A água mineral vendida em garrafinhas de plástico é uma das bebidas mais populares do mundo e sua indústria está lucrando o máximo que consegue.

Desde a virada do milênio, o mundo tem avançado significativamente em direção à meta de garantir oferta de água segura para todos. Em 2020, 74% da humanidade passou a ter acesso à água potável.

Isso significa que, em duas décadas, houve um aumento de 10%. Mas esse número ainda é insuficiente, pois dois bilhões de pessoas continuam sem acesso à água potável.

O risco é que o setor prejudique o progresso de projetos públicos de água potável, principalmente em países de baixa e média renda.

Enquanto isso, as empresas de água mineral exploram águas de superfície e aquíferos – normalmente a um custo muito baixo – e vendem por um valor de 150 a mil vezes maior do que o custo da mesma quantidade de água encanada distribuída pelo sistema público.

O preço alto é, muitas vezes, justificado pela oferta do produto como uma alternativa segura à água da torneira. Mas a água engarrafada não está imune a todas as contaminações.

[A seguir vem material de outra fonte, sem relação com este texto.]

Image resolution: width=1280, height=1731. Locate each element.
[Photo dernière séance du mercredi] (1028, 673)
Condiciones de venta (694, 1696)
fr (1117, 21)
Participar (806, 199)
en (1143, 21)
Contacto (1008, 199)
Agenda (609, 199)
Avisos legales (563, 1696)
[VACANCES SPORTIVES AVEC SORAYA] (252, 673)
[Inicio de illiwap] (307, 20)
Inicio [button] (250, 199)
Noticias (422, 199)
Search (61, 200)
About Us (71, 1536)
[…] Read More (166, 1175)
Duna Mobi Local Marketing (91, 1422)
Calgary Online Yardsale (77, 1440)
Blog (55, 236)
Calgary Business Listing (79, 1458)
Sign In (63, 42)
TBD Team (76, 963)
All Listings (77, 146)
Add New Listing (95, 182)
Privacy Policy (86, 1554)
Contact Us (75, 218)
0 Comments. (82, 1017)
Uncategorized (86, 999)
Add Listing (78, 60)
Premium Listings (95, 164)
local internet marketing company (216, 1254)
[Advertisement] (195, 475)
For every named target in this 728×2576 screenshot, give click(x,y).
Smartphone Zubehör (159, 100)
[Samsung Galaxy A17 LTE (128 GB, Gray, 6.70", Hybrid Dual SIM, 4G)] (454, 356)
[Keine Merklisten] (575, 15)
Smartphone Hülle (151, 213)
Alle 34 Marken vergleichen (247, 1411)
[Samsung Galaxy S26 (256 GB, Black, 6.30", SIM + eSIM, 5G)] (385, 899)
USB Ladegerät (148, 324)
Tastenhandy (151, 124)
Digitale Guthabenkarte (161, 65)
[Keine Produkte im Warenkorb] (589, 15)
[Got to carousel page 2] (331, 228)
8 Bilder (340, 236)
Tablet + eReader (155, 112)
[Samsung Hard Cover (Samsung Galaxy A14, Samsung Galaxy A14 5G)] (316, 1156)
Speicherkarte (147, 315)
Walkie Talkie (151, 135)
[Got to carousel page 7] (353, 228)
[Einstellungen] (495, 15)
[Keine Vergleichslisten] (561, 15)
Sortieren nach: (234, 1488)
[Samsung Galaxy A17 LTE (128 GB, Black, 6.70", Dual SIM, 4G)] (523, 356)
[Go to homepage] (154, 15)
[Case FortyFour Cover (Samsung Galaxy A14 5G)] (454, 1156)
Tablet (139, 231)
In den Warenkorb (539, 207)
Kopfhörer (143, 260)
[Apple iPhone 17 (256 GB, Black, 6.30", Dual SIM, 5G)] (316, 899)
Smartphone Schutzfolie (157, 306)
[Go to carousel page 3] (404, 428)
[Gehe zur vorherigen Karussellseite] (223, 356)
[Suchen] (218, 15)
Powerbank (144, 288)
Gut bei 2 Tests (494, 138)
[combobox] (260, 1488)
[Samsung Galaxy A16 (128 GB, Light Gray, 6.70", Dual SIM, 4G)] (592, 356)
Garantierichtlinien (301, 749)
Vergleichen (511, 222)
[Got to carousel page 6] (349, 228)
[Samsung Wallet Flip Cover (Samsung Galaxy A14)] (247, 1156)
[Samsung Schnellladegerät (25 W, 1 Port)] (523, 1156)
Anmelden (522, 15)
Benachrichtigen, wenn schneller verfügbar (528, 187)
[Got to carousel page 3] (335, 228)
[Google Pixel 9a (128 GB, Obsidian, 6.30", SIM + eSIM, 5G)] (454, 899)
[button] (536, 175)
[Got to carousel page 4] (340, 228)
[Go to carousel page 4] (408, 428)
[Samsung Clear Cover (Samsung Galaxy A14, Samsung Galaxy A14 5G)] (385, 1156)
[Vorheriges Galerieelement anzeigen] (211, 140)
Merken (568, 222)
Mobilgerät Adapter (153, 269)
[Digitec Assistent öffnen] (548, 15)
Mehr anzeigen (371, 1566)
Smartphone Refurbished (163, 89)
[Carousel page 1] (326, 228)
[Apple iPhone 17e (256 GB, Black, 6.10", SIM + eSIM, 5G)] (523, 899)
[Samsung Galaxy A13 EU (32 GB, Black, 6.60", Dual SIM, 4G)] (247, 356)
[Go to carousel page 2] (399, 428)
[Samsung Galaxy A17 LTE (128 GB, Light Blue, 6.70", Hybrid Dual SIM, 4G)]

Afinal, ela raramente está sujeita aos rigorosos regulamentos ambientais e de saúde pública pelos quais a água da torneira passa nos países onde é liberada para consumo humano.

Em nosso estudo publicado recentemente, avaliamos 109 países. A conclusão alarmante foi que a indústria de água engarrafada, altamente lucrativa e em rápido crescimento, está prejudicando os esforços dos sistemas públicos de fornecer gratuitamente água potável para todos.

O risco é que o setor prejudique o progresso de projetos públicos de água potável, principalmente em países de baixa e média renda, desviando os esforços de desenvolvimento e redirecionando a atenção para uma opção menos confiável e menos acessível.

DESENVOLVIMENTO SUSTENTÁVEL

A crescente indústria de água engarrafada também afeta de diversas maneiras os Objetivos de Desenvolvimento Sustentável (ODS) da ONU.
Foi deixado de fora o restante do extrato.